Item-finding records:
###
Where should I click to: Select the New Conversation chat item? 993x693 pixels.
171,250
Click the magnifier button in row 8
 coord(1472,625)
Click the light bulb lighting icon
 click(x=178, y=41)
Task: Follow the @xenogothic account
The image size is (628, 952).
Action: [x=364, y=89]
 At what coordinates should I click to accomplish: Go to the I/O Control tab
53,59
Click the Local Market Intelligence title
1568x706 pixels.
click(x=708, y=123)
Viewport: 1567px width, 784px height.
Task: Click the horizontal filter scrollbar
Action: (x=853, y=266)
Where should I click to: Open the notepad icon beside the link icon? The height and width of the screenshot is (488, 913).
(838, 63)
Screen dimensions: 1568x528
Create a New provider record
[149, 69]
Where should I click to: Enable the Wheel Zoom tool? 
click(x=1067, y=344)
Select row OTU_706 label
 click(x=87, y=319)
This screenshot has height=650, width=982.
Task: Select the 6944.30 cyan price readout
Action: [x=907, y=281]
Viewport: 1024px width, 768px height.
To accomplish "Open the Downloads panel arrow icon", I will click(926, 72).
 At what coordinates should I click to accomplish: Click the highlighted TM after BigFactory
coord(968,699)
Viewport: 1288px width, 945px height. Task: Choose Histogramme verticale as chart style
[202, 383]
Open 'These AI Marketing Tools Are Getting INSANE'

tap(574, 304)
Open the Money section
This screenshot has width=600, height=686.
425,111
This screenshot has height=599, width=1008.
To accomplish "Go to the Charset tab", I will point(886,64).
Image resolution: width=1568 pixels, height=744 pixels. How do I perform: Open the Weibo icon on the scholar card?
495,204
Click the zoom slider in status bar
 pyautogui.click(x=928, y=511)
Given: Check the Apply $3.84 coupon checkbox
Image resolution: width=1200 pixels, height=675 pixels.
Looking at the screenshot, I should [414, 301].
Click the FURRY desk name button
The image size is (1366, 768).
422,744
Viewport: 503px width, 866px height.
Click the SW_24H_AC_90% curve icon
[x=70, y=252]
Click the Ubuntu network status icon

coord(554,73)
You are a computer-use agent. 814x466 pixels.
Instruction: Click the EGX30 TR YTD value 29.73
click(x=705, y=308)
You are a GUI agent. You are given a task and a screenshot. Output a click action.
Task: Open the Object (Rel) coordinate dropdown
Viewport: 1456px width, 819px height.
###
## [Brief]
Please arrange the lines of the listing, starting with the line containing "Viewport: 1288px width, 945px" and going on through the line containing "click(x=705, y=308)", as a Markdown table with the columns No. and Line. Leave out blank lines and number the rows in order.

## [Expected answer]
| No. | Line |
|---|---|
| 1 | Viewport: 1288px width, 945px height. Task: Choose Histogramme verticale as chart style |
| 2 | [202, 383] |
| 3 | Open 'These AI Marketing Tools Are Getting INSANE' |
| 4 | tap(574, 304) |
| 5 | Open the Money section |
| 6 | This screenshot has width=600, height=686. |
| 7 | 425,111 |
| 8 | This screenshot has height=599, width=1008. |
| 9 | To accomplish "Go to the Charset tab", I will point(886,64). |
| 10 | Image resolution: width=1568 pixels, height=744 pixels. How do I perform: Open the Weibo icon on the scholar card? |
| 11 | 495,204 |
| 12 | Click the zoom slider in status bar |
| 13 |  pyautogui.click(x=928, y=511) |
| 14 | Given: Check the Apply $3.84 coupon checkbox |
| 15 | Image resolution: width=1200 pixels, height=675 pixels. |
| 16 | Looking at the screenshot, I should [414, 301]. |
| 17 | Click the FURRY desk name button |
| 18 | The image size is (1366, 768). |
| 19 | 422,744 |
| 20 | Viewport: 503px width, 866px height. |
| 21 | Click the SW_24H_AC_90% curve icon |
| 22 | [x=70, y=252] |
| 23 | Click the Ubuntu network status icon |
| 24 | coord(554,73) |
| 25 | You are a computer-use agent. 814x466 pixels. |
| 26 | Instruction: Click the EGX30 TR YTD value 29.73 |
| 27 | click(x=705, y=308) |